In photographing five very different restaurants around Miami—from a mainstay of Cuban homestyle cooking to a paragon of New American cuisine to a raucous Asian food hall—I learned how every restaurant has its own set of procedures for powering down, its own dance steps to the tallying of receipts, stacking of chairs, cleaning of grease traps, and so much inventory.
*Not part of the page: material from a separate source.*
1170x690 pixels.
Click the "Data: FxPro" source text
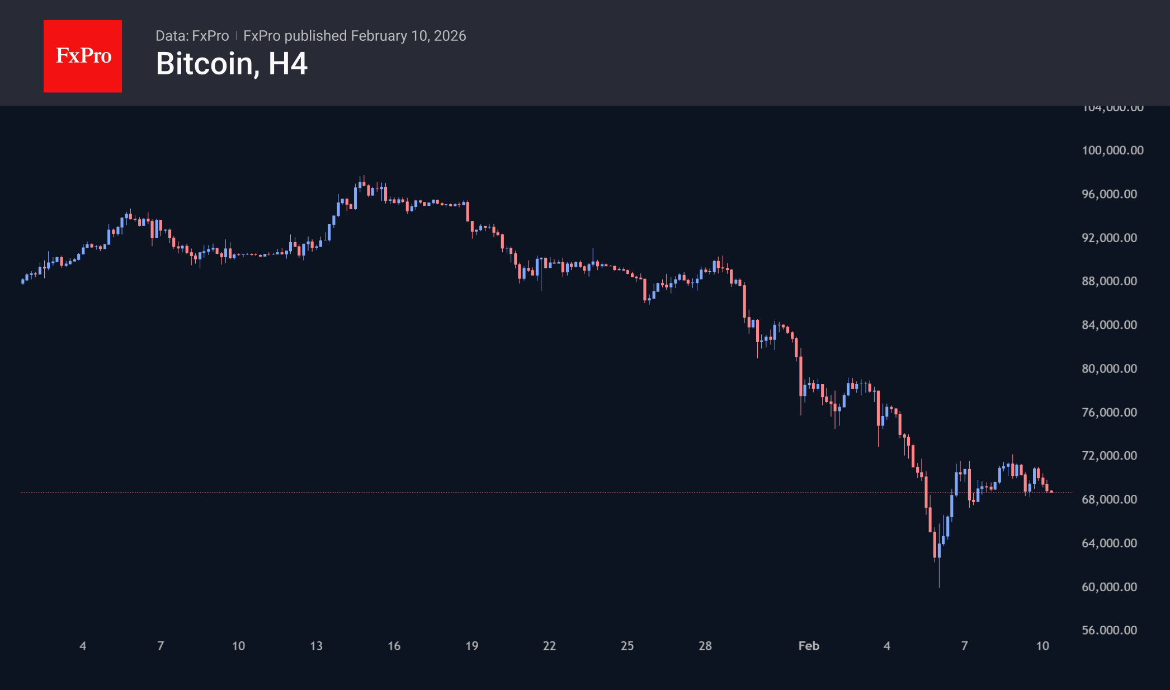tap(192, 36)
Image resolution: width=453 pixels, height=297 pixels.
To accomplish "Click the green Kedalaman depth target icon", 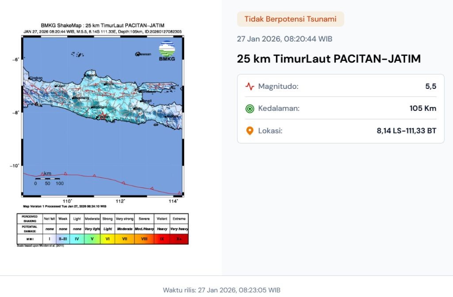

Yet among these differences there was something shared, a sense of camaraderie, a collective sigh during which the staff stole moments to gossip, shrug off a tough customer, and recap the glories and gouges of the night.

Breadman Miami Bakery

Niu Kitchen

El Palacio de los Jugos

Krus Kitchen

1-800-Lucky

1-800-Lucky

More often than not this dance was set to the soundtrack of salsa, the rags and mops and dish racks swaying and clanking to the beat—a reminder of the vital role Latinxs have played in America’s restaurants in general and Miami’s in particular, where they make up over 70 percent of the population. While shooting I do my best to be a fly on the wall, but even in the rush to close I was seen, brought in, offered a pastelito or a licuado to sip on while I made photographs. “Segura?” I heard when I hesitated—“You sure?”—and soon enough I accepted, momentarily slipping into their nightly rhythm as the restaurant was primed for another day.

Among the closing chores at Niu Kitchen, a Spanish tapas restaurant in Downtown, the close-knit staff finds time to joke and gossip while cleaning wine glasses and stacking chairs.

While closing down Krus Kitchen, an inventive seasonal restaurant in Coconut Grove, the staff alternate between intense focus and amiable banter. The crew of Los Felix, their sister restaurant located a floor below, trickle in for a nightcap and a hug.